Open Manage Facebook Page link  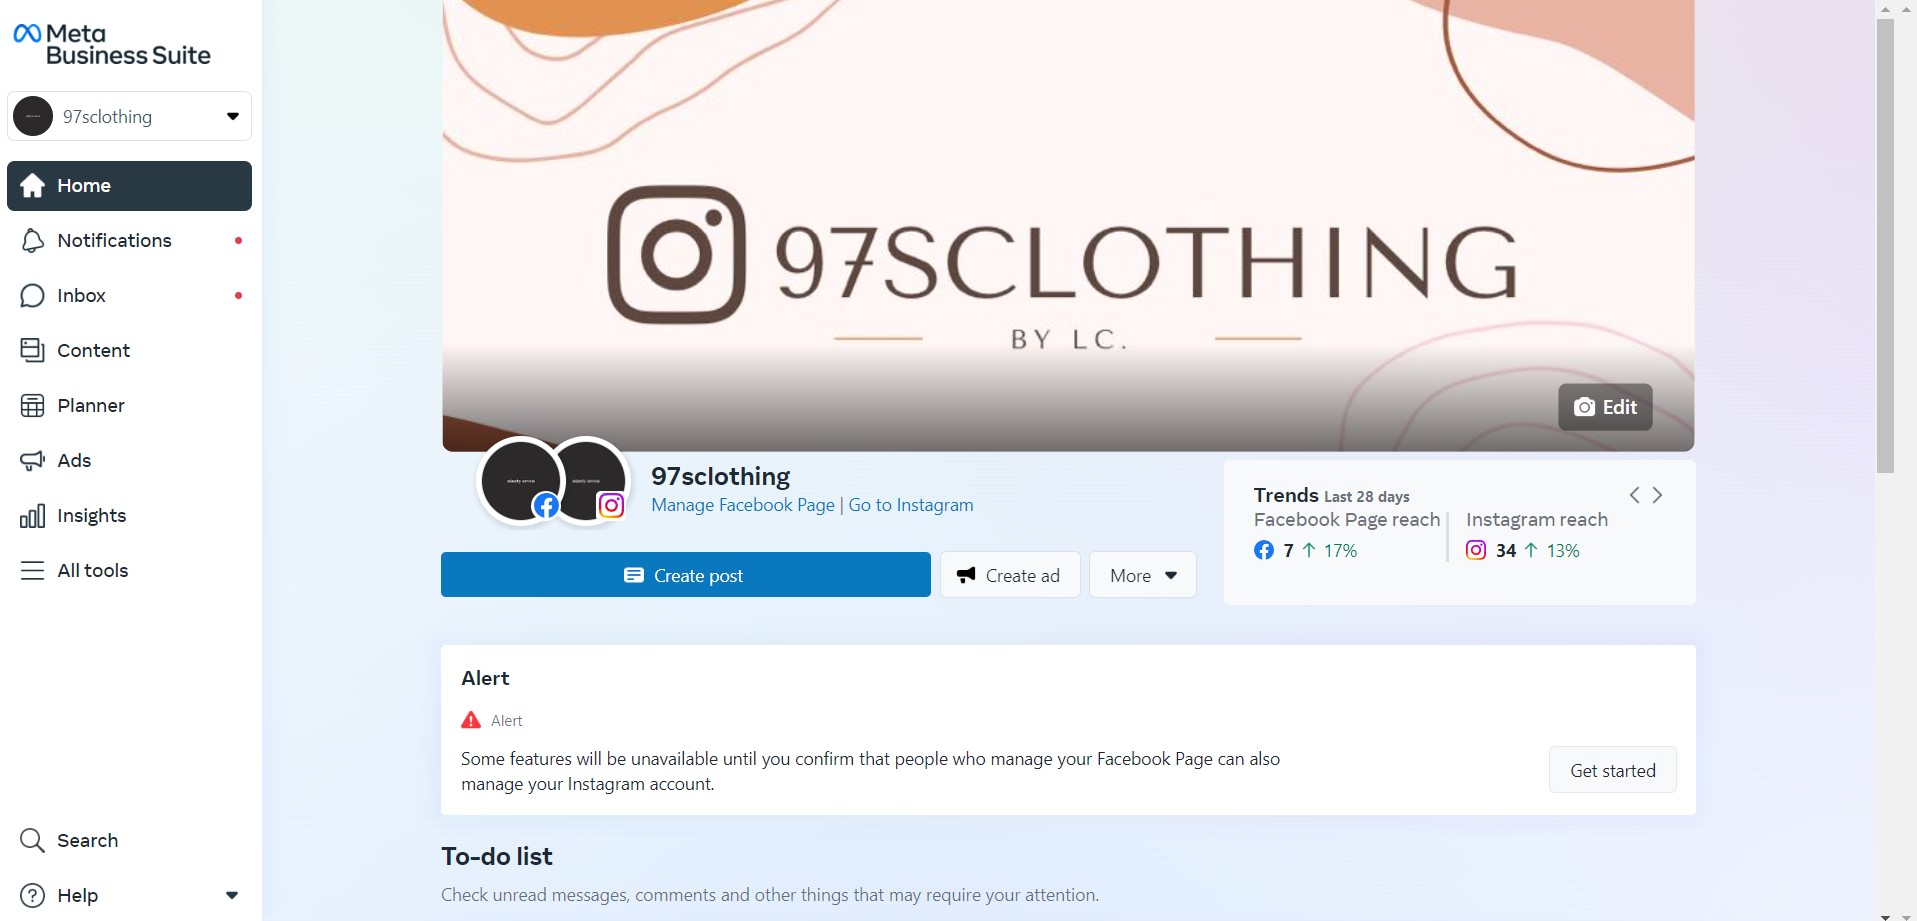pos(742,505)
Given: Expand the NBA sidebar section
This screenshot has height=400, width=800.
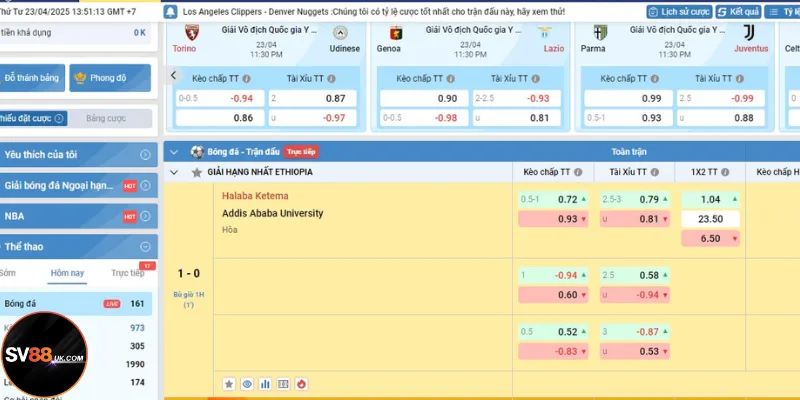Looking at the screenshot, I should click(145, 216).
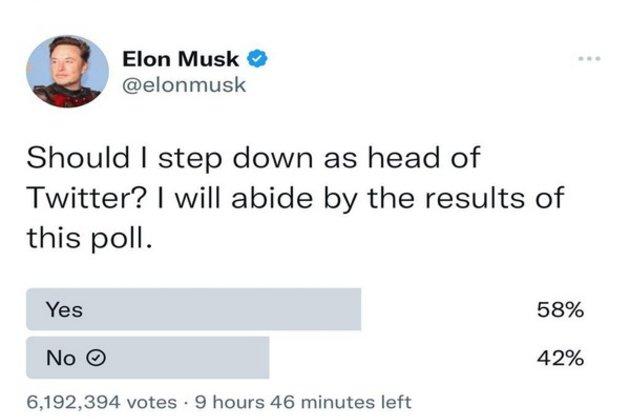Click the blue verified badge
630x420 pixels.
[257, 59]
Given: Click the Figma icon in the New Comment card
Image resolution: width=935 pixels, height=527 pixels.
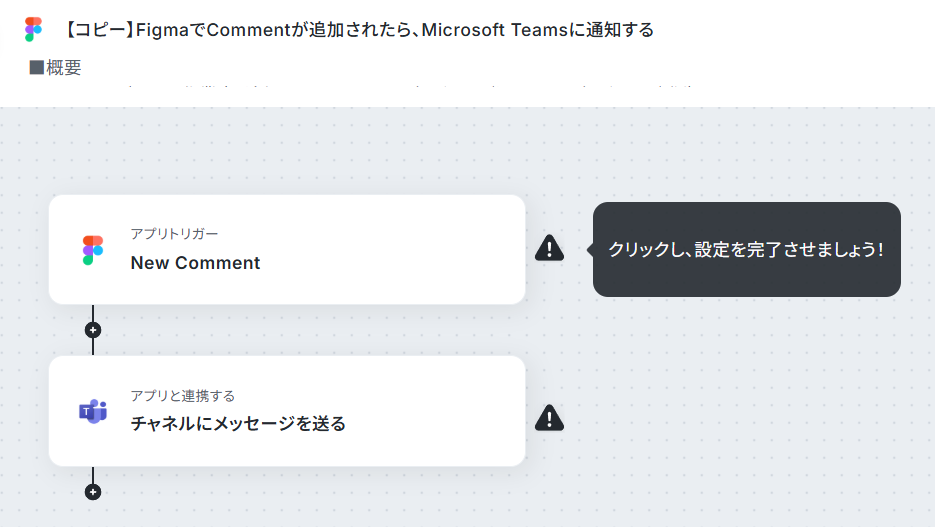Looking at the screenshot, I should tap(92, 250).
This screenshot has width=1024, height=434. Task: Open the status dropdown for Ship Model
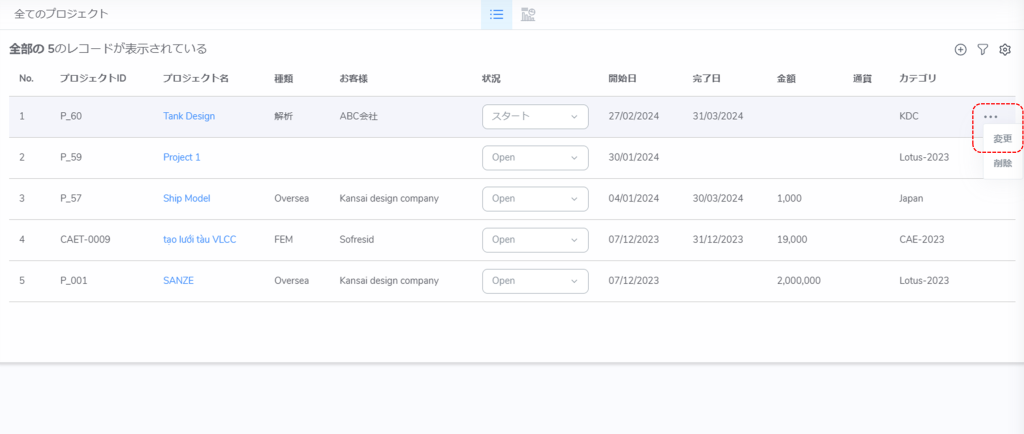click(535, 198)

________________________________________

WORK TASK – Within the material, find all lines that hold the word "Given" and show them.

RESPONSE –
Given: Expand the NBA sidebar section
Given: Click the Figma icon in the New Comment card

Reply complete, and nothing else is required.